***** Given passage

Patronage was boosted when the Adelaide and Glenelg Railway, which became the Glenelg tram line, went into service on 2 August 1873, bringing in holidaymakers and customers who had leisure time and spending money but did not own a horse and carriage.
In 1876 the building was enlarged by another ten rooms and additional bathing facilities added.
The Holdfast Bay railway line gave a further boost to tourism in the area from 1880.

At some stage Francis J. Botting (1819–1906), owner of the Haussen & Co. brewery, acquired the Pier Hotel. He was also owner of the Family Hotel, Glenelg.
Owners of freehold 1910 F. J. Botting trading as Haussen & Co.

==Some licensees==
- Francis Fenden
- William Baldwin 1859–1860
- M. Thomas –1870
- C. Burton 1870–
- F Stanley (for H Moseley jun) –1870
- H. J. Moseley 1870–
- Samuel Heath 1872–1873
- (Frederick William) George Fischer 1873–1874. He was sent to jail for trading while insolvent, but released on a technicality and fled to Melbourne. He was an accomplished baritone and pianist, father of Minna Fischer and Otto Fischer Sobell.
- In December 1878 the publican's licence was transferred from H. J. Moseley to J. Hamlin.
John Hamlin ( – 30 May 1888) arrived in South Australia around 1858 and was a Glenelg councillor for several years before taking over the Pier Hotel in 1878. :He was killed driving his carriage down the Bay Road when he attempted to make it across a level crossing (now an overway, the Keswick Bridge) ahead of the Nairne train. He and the horse were the only casualties; his wife (Emma Helen Hamlin née Lawrence) and daughter received minor injuries and the only male passenger (G. F. H. Daniel) had jumped out when he saw the danger.
- Boorn Ross –1889
- Charles Henry Ferors (died 1927) 1889–
- G. Lawrence –1903
- R. H. Northway 1903–
- E. H. Beard?
- John H. Arthur 1909
- Ada A. A. Ward 1910
- John Smith 1892–1895, previously had Burra Hotel, found insolvent 1895.
- George Boswell Howard insolvent 1906
- A. E. Hastwell 1906–
- W. Tasker and Zolezzi: proposed rebuilding the hotel but nothing eventuated. Tasker then took Old Colonist Hotel, Parade, Norwood

==The "Pier" rebuilt and demolished==
In 1908 the owner, Mrs Botting, supplied the Glenelg Council with plans for a proposed replacement hotel, costed at £20,000, provided that the law could be amended to allow of a Company licence.

**********
***** Extracted data

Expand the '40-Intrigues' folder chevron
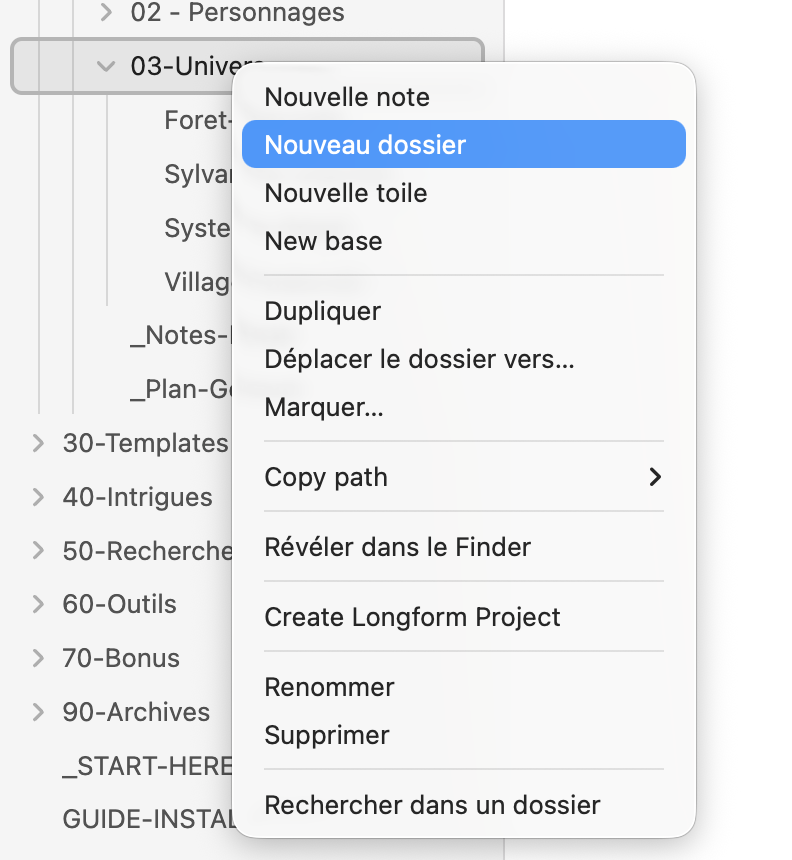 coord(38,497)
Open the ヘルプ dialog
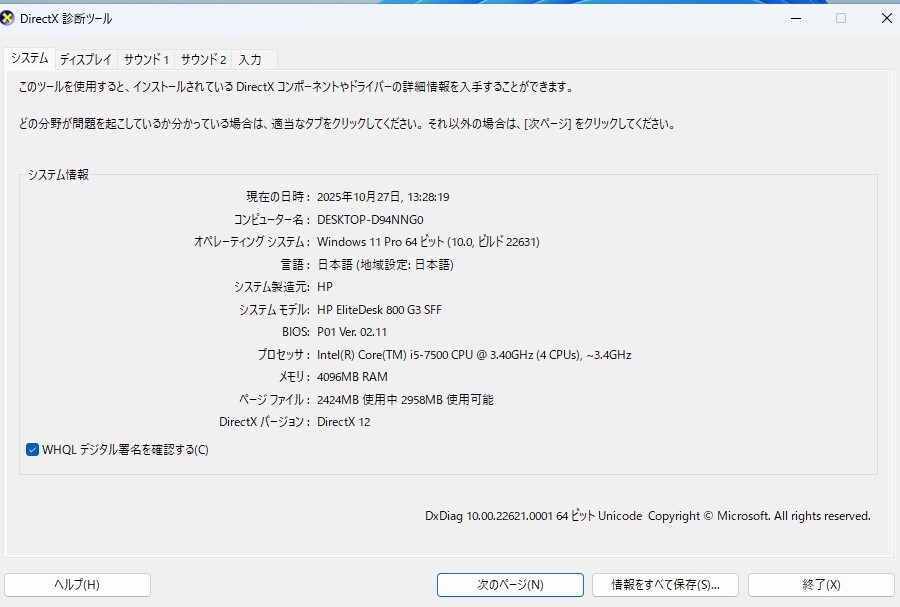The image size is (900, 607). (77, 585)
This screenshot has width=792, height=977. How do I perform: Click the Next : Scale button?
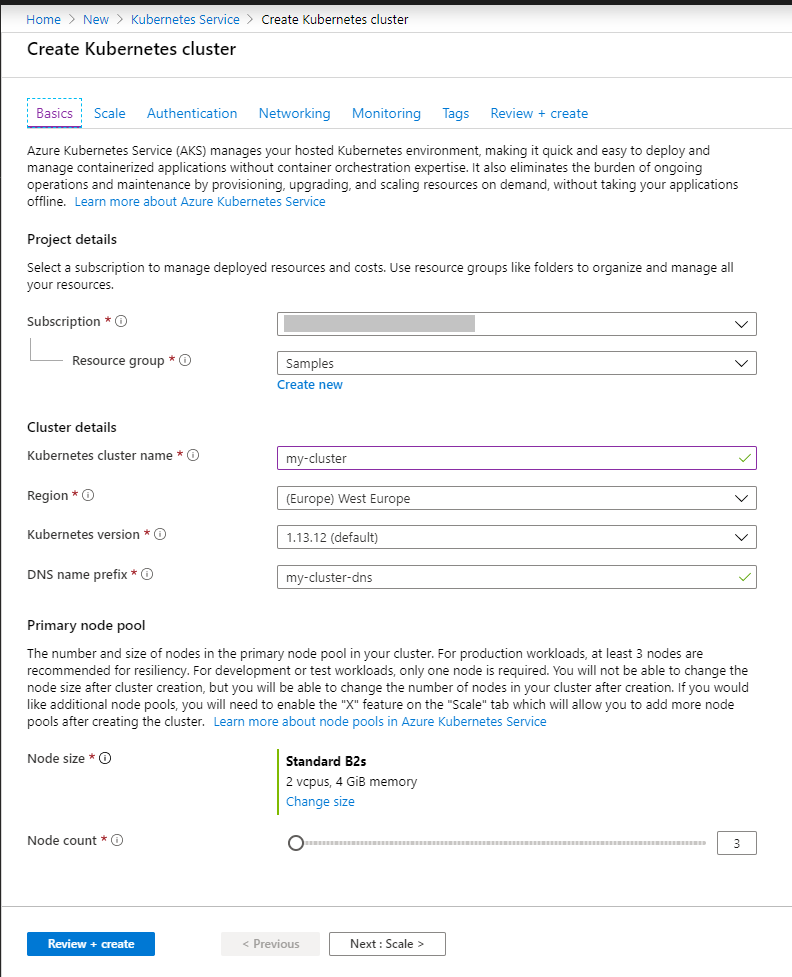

**********

== Task item ==
In the text about the Pier Hotel, how much was the replacement hotel that Mrs Botting proposed to the Glenelg Council in 1908 expected to cost?

== Task result ==
£20,000